• [Task details]: Look through the entries that follow and return each line that has the string "Collapse".

• [Data provided]:
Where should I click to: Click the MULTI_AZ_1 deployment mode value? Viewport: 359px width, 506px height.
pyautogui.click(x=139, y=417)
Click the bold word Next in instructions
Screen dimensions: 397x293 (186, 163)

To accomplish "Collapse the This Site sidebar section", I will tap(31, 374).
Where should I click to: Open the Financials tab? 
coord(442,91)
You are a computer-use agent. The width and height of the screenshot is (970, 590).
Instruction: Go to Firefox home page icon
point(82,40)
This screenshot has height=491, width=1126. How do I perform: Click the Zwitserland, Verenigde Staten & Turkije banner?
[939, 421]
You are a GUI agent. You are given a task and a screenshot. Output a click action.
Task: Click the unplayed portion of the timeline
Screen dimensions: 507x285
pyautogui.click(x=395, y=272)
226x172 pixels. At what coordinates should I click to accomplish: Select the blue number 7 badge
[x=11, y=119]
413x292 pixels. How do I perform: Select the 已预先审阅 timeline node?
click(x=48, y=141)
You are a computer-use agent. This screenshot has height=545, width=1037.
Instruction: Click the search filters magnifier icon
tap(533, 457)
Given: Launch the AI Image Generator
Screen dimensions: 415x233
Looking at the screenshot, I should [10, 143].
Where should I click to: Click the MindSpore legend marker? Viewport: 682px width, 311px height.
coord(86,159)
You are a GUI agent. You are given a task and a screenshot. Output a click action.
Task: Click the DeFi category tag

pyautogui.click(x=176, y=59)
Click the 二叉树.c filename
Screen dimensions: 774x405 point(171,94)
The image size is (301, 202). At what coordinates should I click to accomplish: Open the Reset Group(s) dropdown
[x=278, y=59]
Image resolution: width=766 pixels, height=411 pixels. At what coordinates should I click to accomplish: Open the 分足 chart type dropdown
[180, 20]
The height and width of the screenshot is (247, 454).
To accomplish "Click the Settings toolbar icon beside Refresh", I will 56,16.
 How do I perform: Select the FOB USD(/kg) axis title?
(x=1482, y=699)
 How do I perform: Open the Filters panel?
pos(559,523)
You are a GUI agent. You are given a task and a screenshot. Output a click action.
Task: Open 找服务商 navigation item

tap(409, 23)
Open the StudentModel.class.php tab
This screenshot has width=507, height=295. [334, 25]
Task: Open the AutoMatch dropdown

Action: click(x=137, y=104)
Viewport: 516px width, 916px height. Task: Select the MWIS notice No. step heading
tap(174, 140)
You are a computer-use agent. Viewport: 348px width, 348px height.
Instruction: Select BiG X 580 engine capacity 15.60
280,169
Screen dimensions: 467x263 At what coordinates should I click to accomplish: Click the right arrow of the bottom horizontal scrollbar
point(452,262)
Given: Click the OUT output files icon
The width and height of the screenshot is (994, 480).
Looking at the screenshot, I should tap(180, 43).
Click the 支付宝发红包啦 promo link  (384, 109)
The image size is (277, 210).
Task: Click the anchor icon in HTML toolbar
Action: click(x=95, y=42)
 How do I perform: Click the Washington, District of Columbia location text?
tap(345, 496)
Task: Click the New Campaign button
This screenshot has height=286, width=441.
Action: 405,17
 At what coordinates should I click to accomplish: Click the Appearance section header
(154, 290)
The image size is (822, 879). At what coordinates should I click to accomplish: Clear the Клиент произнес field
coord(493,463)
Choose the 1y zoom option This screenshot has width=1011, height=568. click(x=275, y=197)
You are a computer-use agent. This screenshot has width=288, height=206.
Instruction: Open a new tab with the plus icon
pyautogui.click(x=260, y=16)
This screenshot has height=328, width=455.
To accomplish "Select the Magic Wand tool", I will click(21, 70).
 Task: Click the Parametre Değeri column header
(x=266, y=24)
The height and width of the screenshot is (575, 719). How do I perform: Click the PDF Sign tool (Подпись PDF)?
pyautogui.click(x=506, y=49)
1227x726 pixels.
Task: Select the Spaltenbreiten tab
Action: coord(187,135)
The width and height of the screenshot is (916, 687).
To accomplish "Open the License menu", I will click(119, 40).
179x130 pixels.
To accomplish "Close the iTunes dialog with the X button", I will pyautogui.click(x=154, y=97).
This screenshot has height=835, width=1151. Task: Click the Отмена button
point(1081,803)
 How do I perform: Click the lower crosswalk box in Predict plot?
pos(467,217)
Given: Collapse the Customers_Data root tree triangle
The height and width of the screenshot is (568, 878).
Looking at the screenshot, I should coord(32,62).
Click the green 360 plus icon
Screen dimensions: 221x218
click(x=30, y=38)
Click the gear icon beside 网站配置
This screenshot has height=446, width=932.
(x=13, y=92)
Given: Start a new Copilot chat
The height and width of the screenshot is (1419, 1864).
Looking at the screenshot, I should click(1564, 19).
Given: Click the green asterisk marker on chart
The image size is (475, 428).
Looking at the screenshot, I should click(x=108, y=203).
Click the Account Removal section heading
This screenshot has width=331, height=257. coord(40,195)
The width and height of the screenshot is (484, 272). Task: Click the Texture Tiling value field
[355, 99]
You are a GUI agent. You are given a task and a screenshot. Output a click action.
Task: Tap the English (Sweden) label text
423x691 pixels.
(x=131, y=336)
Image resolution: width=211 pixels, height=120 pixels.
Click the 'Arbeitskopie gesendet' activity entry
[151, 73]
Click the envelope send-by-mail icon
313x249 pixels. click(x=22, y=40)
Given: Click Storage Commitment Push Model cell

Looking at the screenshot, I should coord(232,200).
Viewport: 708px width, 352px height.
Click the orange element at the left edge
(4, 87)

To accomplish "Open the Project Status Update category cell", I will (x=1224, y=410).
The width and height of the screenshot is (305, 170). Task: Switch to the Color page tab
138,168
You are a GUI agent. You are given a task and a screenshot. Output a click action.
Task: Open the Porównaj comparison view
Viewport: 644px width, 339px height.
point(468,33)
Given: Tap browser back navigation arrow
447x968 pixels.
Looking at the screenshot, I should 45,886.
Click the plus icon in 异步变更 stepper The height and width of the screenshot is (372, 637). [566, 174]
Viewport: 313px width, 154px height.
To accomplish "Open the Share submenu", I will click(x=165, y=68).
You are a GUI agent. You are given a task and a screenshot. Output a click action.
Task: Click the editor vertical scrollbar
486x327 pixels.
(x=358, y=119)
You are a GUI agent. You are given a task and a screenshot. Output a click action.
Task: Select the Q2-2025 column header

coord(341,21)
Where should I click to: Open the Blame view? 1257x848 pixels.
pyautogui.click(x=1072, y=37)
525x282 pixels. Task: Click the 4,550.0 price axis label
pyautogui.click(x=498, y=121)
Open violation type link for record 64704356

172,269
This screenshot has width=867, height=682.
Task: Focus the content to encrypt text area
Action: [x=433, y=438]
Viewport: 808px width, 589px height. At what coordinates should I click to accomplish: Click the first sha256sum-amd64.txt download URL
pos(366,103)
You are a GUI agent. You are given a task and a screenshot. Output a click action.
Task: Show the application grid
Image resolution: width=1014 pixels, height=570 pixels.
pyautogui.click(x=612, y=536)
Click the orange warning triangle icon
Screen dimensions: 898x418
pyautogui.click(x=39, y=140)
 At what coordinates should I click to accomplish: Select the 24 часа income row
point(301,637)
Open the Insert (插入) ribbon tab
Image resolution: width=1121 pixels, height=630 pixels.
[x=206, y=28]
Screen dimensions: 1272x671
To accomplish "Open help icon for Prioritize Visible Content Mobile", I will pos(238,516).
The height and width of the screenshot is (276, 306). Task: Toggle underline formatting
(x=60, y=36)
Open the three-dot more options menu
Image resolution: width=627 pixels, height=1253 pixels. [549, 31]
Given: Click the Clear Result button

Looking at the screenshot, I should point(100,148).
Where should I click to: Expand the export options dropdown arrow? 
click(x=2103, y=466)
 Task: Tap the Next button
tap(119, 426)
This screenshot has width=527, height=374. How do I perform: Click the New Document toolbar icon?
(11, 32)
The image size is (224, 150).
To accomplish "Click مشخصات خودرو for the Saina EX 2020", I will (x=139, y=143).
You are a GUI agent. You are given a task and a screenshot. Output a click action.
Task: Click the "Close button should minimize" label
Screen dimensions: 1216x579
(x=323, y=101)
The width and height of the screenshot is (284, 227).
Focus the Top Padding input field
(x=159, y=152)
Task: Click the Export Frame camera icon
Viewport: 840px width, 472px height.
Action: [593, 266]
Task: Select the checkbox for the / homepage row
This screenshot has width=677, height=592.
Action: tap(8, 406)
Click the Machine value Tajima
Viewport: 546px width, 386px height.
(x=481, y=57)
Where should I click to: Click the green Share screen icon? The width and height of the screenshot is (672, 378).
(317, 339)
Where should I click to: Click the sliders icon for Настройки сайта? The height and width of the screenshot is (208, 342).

• [Reply]:
To accomplish "Collapse the This Site sidebar section", I will tap(31, 374).
Given: Collapse the Customers_Data root tree triangle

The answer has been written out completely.